Lo stesso fiume che è stato immortalato nel film horror/thriller The Host del 2006 di Bong Joon-ho con protagonista l’attrice Doona Bae, amica di Ghesquière, e che si avvistava increspato dal vento gelido che soffiava sabato scorso, provocando un senso di disagio ai vari ospiti intervenuti.

Il set-up era stato affidato a Hwang Dong- Hyuk, regista di Squid Game, che ha proiettato luci ambrate, che tremolavano sull’acqua in movimento, mentre il rombo di tamburi lontani e suoni di mostri marini venivano diffusi in maniera amplificata, provocando ulteriormente il senso di inquietudine.

Questa atmosfera out of the darkeness è stata rotta dal ritmo ipnotico musicale (interrotto solo da “Cuore Matto” di Little Tony in versione coreana) e dalla splendida Hoyeon Jung, modella e attrice, che ha aperto lo show.

In questa collezione, Nicolas Ghesquière ha voluto decisamente rivisitare i codici di Louis Vuitton e di quella prima collezione che elaborò per la prima volta quando divenne direttore creativo della Maison, senza essere tentato di assecondare il gusto coreano, con un qualcosa di attinente e forse non autentico dei loro costumi tradizionali o scivolare in rimandi orientali.
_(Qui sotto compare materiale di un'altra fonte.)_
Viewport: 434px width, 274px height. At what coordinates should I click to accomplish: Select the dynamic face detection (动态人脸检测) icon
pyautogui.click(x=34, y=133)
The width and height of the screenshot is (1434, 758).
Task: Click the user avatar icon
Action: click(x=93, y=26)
Partendo dall’allegoria perfetta della struttura architettonica viva del ponte che esiste in armonia con i capricci dell’acqua, Nicolas Ghesquière ha trasportato in scena una natura aereodinamica attraverso i top con cappuccio e nei body ed ha giocato con elementi sportivi che si sono visti abbinati a colori semplici e forti.

Un ritorno al lusso essenziale, che parte dagli abiti in pelle gessata e trapuntata ai cappotti in pelle di agnello o nelle versioni tenui del logo LV, oppure nei micro-monogramma dei pantaloni con stampa a scacchiera o un crêpe-body in lana che scende fino all’ombelico, portato con una cintura a morsetto.

L’unico scintillio lo si è potuto ammirare nel finale dei loungewear che includeva anche camicie con colletto alla coreana in twill a righe ricamate con scintillanti perline di cristallo.

Una sfilata come una sorta di viaggio diplomatico per raccontare i vari capitoli di una storia immortale di un brand di lusso, che resta sempre il numero uno per i compratori orientali. Una filosofia di viaggio applicata alla eleganza francese e un savoir-faire impeccabile che rimane sempre aperto al confronto.